La Marseillaise, le 2 février 2015

Maison de la Région,  61, La Canebière (1e). Inscriptions au 04.91.57.57.50 ou maisondelaregion@regionpaca.fr.

UPR. La Libération et les années tricolores (1944-1947)

le 02 février 2015

Maison de la Région
61, La Canebière
13001 - Marseille

Mardi 3 février à 18h30

Conférence de Robert Mencherini, historien.

Le débarquement allié du 15 août 1944, sur les côtes varoises, donne le coup d’envoi de la libération de la Provence. Le 28 août, prises sous le feu de l’armée française de Libération et de l’insurrection populaire, les troupes allemandes capitulent à Marseille. Les nouveaux pouvoirs républicains se mettent en place, sous la direction du commissaire régional de la République, Raymond Aubrac. S’ouvre alors, jusqu’en 1947 et l’instauration de la 4e République, une période décisive de transition.

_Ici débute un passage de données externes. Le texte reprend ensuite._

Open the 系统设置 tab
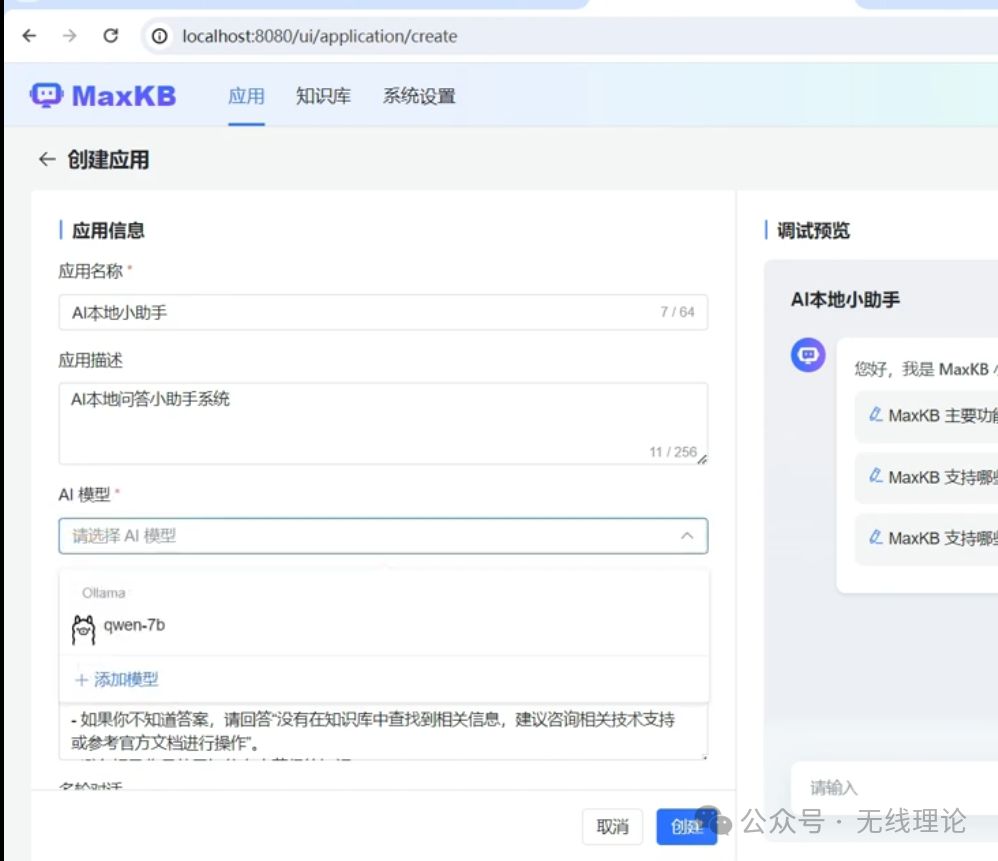Viewport: 998px width, 861px height. (x=418, y=96)
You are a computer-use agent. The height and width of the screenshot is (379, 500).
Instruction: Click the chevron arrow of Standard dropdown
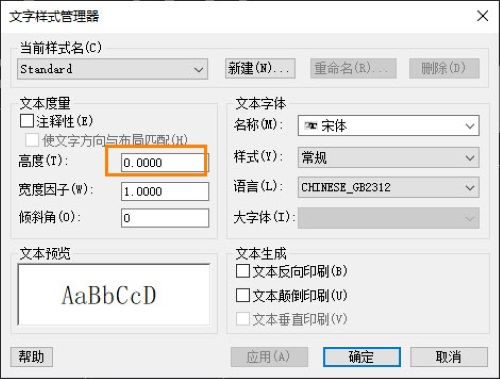coord(199,70)
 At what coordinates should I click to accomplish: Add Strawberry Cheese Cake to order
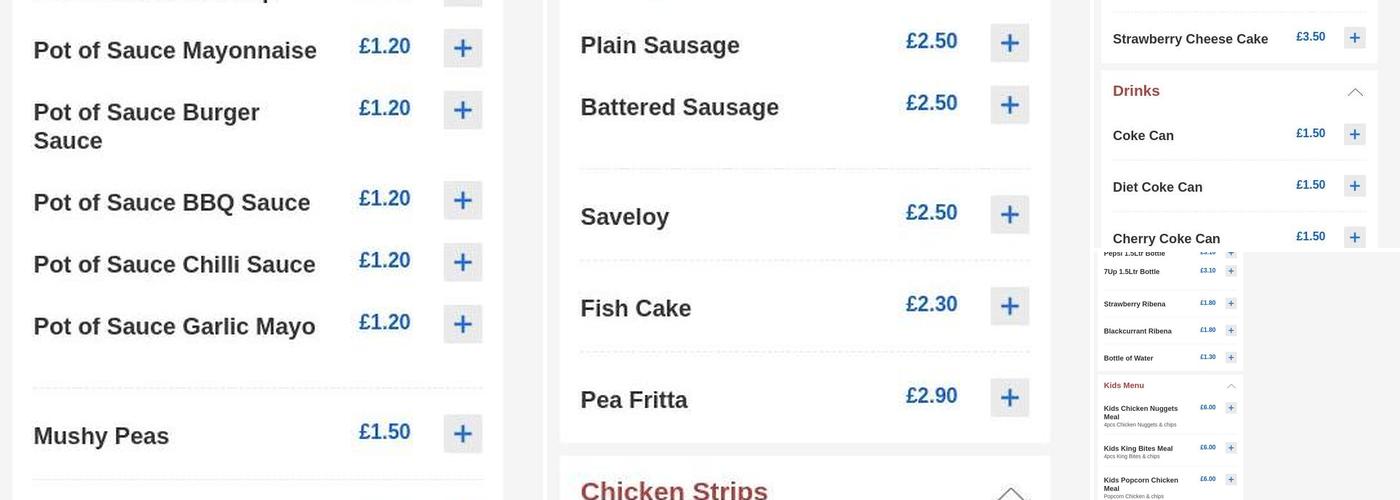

Ce 4e volume de la série Midi rouge, ombres et lumières, après avoir présenté un tableau du département pendant l’été 1944, puis les combats de la Libération, analyse les diverses étapes de ce processus, à Marseille et dans sa proche région. Il évoque les problèmes auxquels les nouvelles institutions ont à faire face : l’effort de guerre, le ravitaillement et le redressement économique, l’épuration, le maintien de l’ordre, le retour des absents (déportés, prisonniers de guerre, requis du STO), le rétablissement de la démocratie, les grandes réformes économiques et sociales. Dans ces années tricolores et d’union nationale, il s’intéresse au rôle et à la stratégie des divers acteurs politiques et sociaux, des organisations de Résistance, du patronat et de la classe ouvrière, des syndicats et partis, PCF, SFIO, MRP, et aux destins individuels dont certains d’importance nationale comme ceux de Gaston Defferre, François Billoux ou Germaine Poinso-Chapuis. Il ne néglige pas pour autant les mutations culturelles importantes d’une période effervescente.

Cet ouvrage complète L’histoire politique et sociale de Marseille et des Bouches-du-Rhône, commencée par la période des années 1930. Il comble aussi, à la lumière des recherches les plus récentes et en s’appuyant sur de nombreux fonds d’archives publics et privés, une lacune historiographique.

La Libération et les années tricolores est le quatrième volume de cette histoire politique et sociale des Bouches-du-Rhône dont sont déjà parus Midi rouge, Ombres et lumières Les années de crises, 1930-1940, Vichy en Provence (1940-1942) et Résistance et Occupation (1940-1944).